This report is authored by Jacob Wachspress and Will Adler, CDT’s Senior Technologist for Elections & Democracy.
There is a great deal of public distrust in U.S. elections right now, and unfortunately, the usual process for how congressional and state legislative districts are drawn is unlikely to bolster voters’ confidence that elections are free and fair. Every ten years, state legislatures redraw their district boundaries to account for the shifting population, usually enacting maps as they do any other legislation. If one party controls the process, they can draw district lines to maximize their party’s share of seats (i.e., partisan gerrymandering). Or, both parties can collaborate to ensure safe districts for incumbents, who can cruise towards an easy re-election (i.e., bipartisan gerrymandering). All forms of gerrymandering undermine the idea that voters should choose their representatives, rather than the other way around—and therefore undermine trust in democracy.
To build trust by making the redistricting process more transparent and involving the public in the process, it’s important to have the right tools. Since the last redistricting cycle, new software has created avenues for the public to engage in the process, including submitting maps, evaluating maps, and giving public input to redistricters like indicating their communities of interest (COIs)—geographically contiguous groups with shared cultural or economic characteristics that create common representational interests.
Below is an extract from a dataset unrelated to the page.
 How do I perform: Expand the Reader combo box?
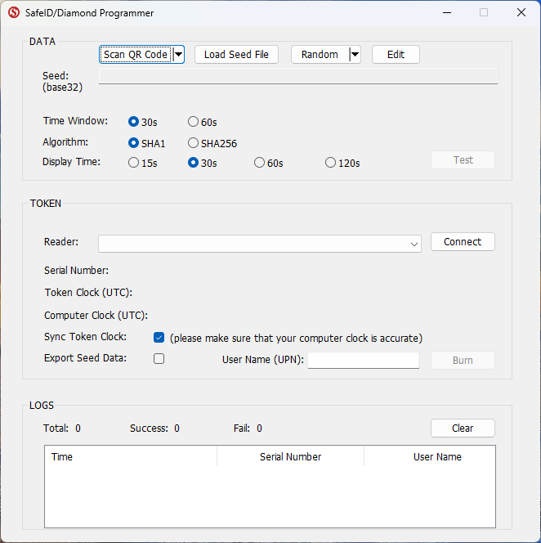click(415, 244)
And once the public has given input (as is standard in a majority of states), it’s important to determine the extent to which groups of voters are kept whole within a district. A large group of voters may have their electoral power needlessly diminished if they are concentrated within a single district.
Keeping localities whole, such as counties or COIs, has several benefits to democracy:
- Empowering communities. The Voting Rights Act of 1965 provides protection against racial gerrymandering, when, for instance, map drawers marginalize minority voters by splitting them among many districts. Some states provide similar protection for COIs, which may be a school district, a historically Cuban neighborhood, or a mining town. These communities stand to benefit from the power to choose their representative and lobby for specific legislation.
- Simplifying election administration. Counties that are kept whole have to manage fewer races and ballot styles, potentially preventing ballot mis-assignment—which might have affected which party controlled the Virginia House of Delegates after 2018.
- Informing voters. Keeping localities whole helps voters stay informed about their representatives. A 2010 study found that voters in better-preserved counties were more likely to be able to correctly name congressional candidates in their district.
- Obstructing extreme partisan gerrymandering. While not a panacea for partisan gerrymandering, encouraging lawmakers to preserve counties limits their ability to carve up voters and maximize partisan gain.
But there is no single accepted way to measure the degree to which a district map splits up a given set of localities. Some commonly used metrics for measuring locality-splitting are entirely geography-based; they do not take into account where voters actually live. We recommend against using these metrics. In our new report, Split Decisions: Guidance for Measuring Locality Preservation in District Maps, we describe several population-based alternatives, introduce a new one that may have benefits, and provide additional guidance to those drawing or evaluating maps.
We hope that this guidance will enable redistricting officials and the public to select appropriate locality-splitting metrics, evaluate choices made in redistricting, and bring about fairer representation.